Russert:  I think, in the short-term, Prime Minister Blair gets a small spike, because of people rallying around their leader when difficulties strike at home.  But, long-term, that is the great unanswered question.

The latest polls in the United States show people believe involvement in Iraq has made America more vulnerable.  That’s the challenge for Prime Minister Blair, that’s the challenge for President Bush.

MSNBC:  Tony Blair left the G-8 summit for a matter of hours and went to London to assess the situation there and returned to the summit. What do you think the reaction to that will be?

Russert: I don't think he had a choice. When you have the kind of carnage and disaster you had in the streets of London, the leader of the country must show sympathy and empathy and resolve by flying back. Yet he still can't abandon his responsibilities at the G-8 meeting.

As I said, I believe Blair's standing in the polls will probably go up a bit over the next couple of days, as a result of presenting himself as a forceful leader.

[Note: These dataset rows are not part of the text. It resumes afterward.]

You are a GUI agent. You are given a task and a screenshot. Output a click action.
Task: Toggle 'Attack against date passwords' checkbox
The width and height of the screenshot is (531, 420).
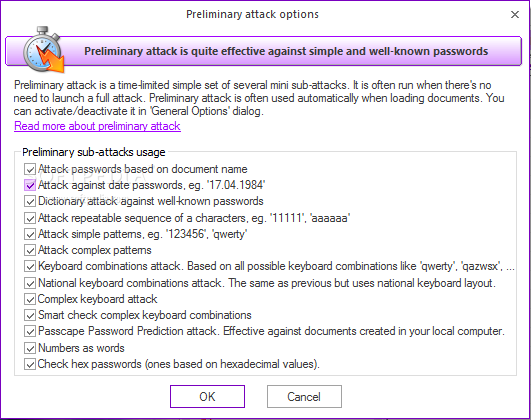click(x=30, y=185)
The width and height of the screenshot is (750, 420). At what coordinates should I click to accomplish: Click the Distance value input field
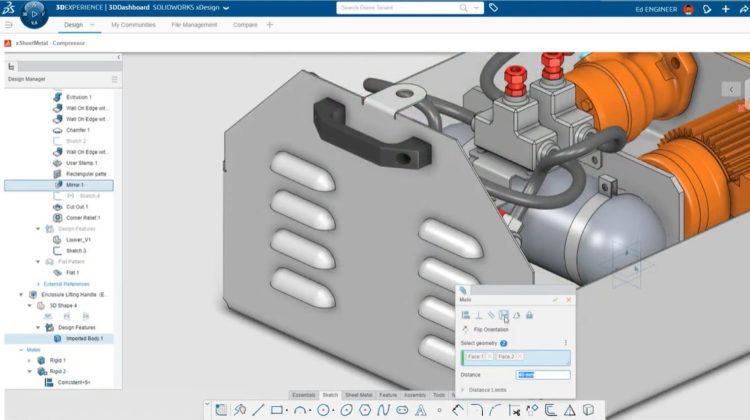pyautogui.click(x=543, y=375)
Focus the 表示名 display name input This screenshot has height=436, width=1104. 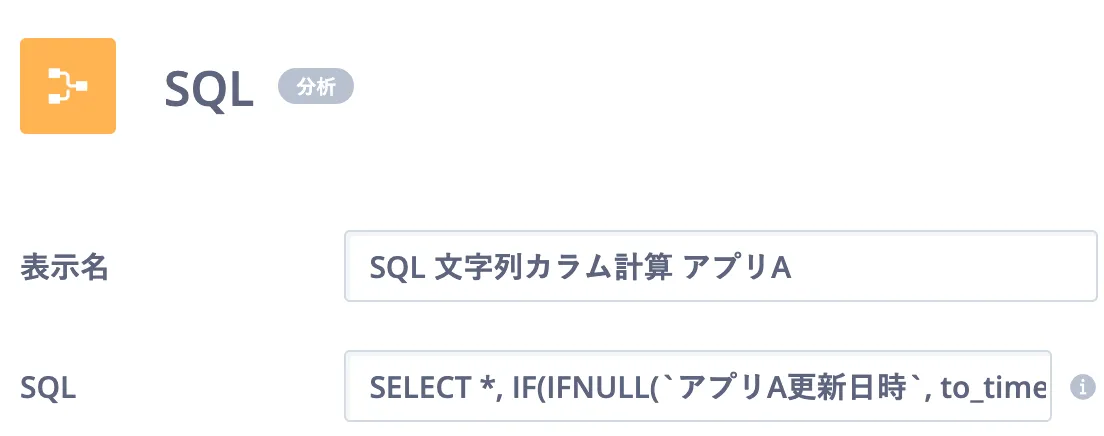coord(720,267)
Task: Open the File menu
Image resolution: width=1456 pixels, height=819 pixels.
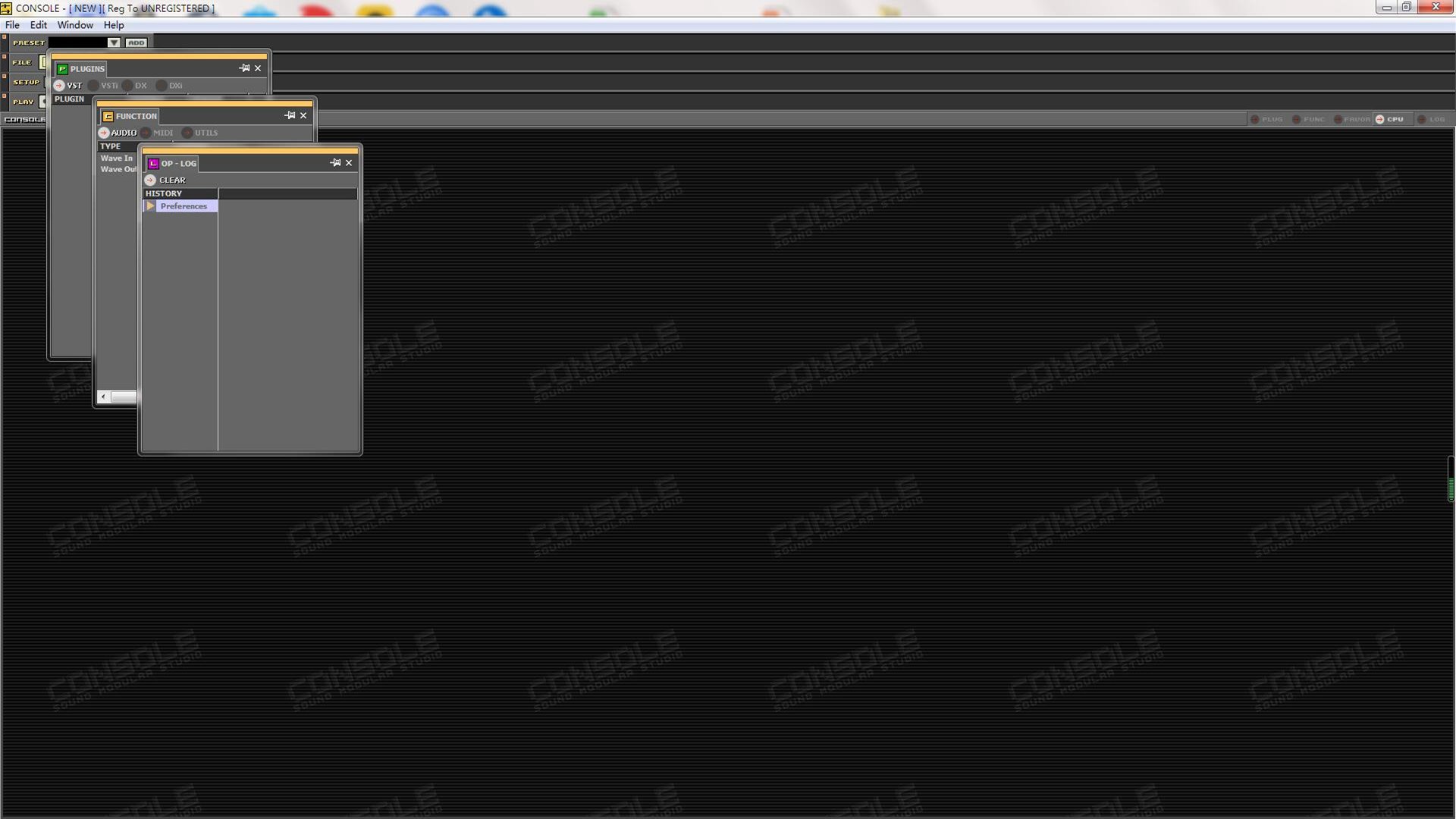Action: (12, 25)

But the question raised earlier about Iraq will be central to his long term standing.

MSNBC: Now that America is in Iraq, the populace is still mostly saying stick it out and finish the job.  Is that what’s happening in Europe?

Russert:  Actually, the anti-war movement is a little stronger over there, being in Europe and as the only country on the continent that is really actively involved in a strong, robust way.  The number of people who are against their involvement has been creeping up rather dramatically.  Although, the British are known for being stoic. 

We’ll find out how it plays. But this is a real challenge for both Blair and Bush, as they try to maintain involvement in Iraq – a war that provides a daily dose of bad news.  They hope there will be a glimmer of hope in September when there are elections there, all the while suggesting our involvement there is going to make it safer at home – a difficult challenge.

MSNBC:  After 9/11 it was impossible for Democrats to be at all critical of the administration; it would have been seen as un-American, there was a united front.  But, already in the last 24 hours after the attack in London, we’ve heard Sen. Hillary Clinton, D-NY, being critical of the administration over funding for rail security. So, are the rules different when it comes on foreign soil?

Russert:  I think they probably are in the minds of political leaders. There will be a two-prong attack. One on Iraq, saying it's the wrong war at the wrong time. And two, basically, attacking the president, from the right, saying he is not providing enough funding for rail and transit security.

It’s going to be an interesting dilemma for the president to try to resolve that by saying, “Yes, we have to maintain our forces in Iraq and win that war, and, Oh, by the way, we have to keep our funding at its current level — or minor increases — but not as much as the Democrats want, to protect our people at home.”

The Democrats like this debate. The president, frankly, doesn't mind it either, because when he is talking about terrorism it's a lot easier to convince people than say, something like changing Social Security.

MSNBC:  What will you be talking about on Meet the Press, Sunday morning?

Russert:  We’re going to have Homeland Security Secretary Michael Chertoff on the London terrorist attacks, along with a discussion about the Supreme Court with Sen. Chuck Schumer of New York and Sen. Orrin Hatch of Utah.

So, we’ll discuss the war on terror, the battle over a Supreme Court nominee and Deep Throat, all Sunday, on Meet the Press.